BEGIN

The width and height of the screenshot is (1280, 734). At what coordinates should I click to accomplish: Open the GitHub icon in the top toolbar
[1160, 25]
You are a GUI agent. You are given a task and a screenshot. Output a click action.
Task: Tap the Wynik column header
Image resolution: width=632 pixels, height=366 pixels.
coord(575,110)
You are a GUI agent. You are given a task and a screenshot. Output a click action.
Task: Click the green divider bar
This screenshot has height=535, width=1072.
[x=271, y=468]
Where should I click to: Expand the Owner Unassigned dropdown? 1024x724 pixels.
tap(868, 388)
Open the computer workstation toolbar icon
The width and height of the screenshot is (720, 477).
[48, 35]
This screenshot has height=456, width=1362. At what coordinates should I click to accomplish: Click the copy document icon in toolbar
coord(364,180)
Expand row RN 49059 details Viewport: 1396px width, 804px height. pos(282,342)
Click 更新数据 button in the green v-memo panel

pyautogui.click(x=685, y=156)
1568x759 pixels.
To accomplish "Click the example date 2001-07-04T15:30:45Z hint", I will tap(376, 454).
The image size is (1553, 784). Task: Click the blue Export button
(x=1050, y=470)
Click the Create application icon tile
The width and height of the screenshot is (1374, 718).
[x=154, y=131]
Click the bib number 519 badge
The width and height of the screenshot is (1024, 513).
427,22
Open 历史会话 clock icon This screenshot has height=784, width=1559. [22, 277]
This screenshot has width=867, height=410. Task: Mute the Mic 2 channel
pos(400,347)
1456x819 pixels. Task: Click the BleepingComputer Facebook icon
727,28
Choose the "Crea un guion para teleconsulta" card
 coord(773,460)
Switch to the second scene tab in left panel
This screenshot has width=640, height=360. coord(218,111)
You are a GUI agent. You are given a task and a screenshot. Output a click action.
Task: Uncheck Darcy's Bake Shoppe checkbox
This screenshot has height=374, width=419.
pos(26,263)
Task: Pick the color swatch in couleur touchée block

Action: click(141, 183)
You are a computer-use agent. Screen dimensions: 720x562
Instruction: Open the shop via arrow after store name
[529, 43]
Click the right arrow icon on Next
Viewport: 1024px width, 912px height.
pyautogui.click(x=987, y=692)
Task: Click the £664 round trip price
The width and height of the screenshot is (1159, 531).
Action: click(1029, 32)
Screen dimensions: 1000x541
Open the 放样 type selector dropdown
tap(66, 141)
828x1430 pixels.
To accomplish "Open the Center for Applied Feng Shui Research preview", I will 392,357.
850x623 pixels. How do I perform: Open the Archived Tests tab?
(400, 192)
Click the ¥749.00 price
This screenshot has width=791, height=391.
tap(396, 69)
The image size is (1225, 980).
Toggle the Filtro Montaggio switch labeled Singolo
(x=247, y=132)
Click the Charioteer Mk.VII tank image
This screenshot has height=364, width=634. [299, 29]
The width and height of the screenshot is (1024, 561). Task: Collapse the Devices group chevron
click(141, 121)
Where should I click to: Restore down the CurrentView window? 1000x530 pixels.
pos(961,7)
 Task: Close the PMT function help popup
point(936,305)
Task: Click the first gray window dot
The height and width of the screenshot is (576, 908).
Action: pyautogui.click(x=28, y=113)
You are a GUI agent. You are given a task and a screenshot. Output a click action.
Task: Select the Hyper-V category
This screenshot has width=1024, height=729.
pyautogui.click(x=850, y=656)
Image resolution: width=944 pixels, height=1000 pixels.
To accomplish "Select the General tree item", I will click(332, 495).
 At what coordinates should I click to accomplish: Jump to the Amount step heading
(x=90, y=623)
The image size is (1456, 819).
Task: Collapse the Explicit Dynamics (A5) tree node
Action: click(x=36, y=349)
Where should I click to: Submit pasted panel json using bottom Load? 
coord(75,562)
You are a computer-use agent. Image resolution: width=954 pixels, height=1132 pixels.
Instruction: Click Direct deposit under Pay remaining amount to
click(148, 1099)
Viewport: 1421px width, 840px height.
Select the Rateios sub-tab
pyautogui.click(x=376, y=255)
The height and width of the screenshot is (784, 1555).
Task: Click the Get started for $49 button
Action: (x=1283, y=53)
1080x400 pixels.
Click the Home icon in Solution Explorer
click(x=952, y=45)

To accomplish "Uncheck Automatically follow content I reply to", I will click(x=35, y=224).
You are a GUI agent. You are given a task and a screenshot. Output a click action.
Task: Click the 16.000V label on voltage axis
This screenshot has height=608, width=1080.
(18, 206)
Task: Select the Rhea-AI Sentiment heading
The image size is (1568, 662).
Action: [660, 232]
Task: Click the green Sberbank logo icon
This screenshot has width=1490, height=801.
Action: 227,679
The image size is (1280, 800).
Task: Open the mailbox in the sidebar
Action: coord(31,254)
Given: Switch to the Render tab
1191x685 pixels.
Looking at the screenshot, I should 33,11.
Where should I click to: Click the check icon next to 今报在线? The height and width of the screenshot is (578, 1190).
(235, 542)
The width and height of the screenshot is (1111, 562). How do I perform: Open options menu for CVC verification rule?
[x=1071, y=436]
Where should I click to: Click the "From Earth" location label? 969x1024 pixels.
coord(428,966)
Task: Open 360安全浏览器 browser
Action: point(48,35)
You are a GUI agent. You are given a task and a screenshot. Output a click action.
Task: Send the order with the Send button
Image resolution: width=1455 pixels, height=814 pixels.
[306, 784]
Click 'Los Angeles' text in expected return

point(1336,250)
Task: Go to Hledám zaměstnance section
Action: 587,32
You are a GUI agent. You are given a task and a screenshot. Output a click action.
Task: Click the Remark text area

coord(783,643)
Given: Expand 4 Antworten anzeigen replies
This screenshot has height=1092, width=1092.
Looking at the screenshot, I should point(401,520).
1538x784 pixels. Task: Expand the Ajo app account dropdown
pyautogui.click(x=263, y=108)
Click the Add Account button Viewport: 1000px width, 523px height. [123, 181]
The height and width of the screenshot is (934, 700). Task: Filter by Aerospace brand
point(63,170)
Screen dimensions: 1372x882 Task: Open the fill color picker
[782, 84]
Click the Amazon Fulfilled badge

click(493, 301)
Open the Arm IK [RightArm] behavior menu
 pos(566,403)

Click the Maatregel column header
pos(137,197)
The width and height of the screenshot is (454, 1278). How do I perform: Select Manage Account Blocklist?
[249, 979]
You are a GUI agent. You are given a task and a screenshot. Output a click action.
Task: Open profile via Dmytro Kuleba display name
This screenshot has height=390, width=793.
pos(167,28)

END

Required action:
Only the lines above from the one with "1456x819 pixels. Task: Click" through the one with "The image size is (1225, 980)." should be duplicated, character for character.

Response:
1456x819 pixels. Task: Click the BleepingComputer Facebook icon
727,28
Choose the "Crea un guion para teleconsulta" card
 coord(773,460)
Switch to the second scene tab in left panel
This screenshot has width=640, height=360. coord(218,111)
You are a GUI agent. You are given a task and a screenshot. Output a click action.
Task: Uncheck Darcy's Bake Shoppe checkbox
This screenshot has height=374, width=419.
pos(26,263)
Task: Pick the color swatch in couleur touchée block

Action: click(141, 183)
You are a computer-use agent. Screen dimensions: 720x562
Instruction: Open the shop via arrow after store name
[529, 43]
Click the right arrow icon on Next
Viewport: 1024px width, 912px height.
pyautogui.click(x=987, y=692)
Task: Click the £664 round trip price
The width and height of the screenshot is (1159, 531).
Action: click(1029, 32)
Screen dimensions: 1000x541
Open the 放样 type selector dropdown
tap(66, 141)
828x1430 pixels.
To accomplish "Open the Center for Applied Feng Shui Research preview", I will 392,357.
850x623 pixels. How do I perform: Open the Archived Tests tab?
(400, 192)
Click the ¥749.00 price
This screenshot has width=791, height=391.
tap(396, 69)
The image size is (1225, 980).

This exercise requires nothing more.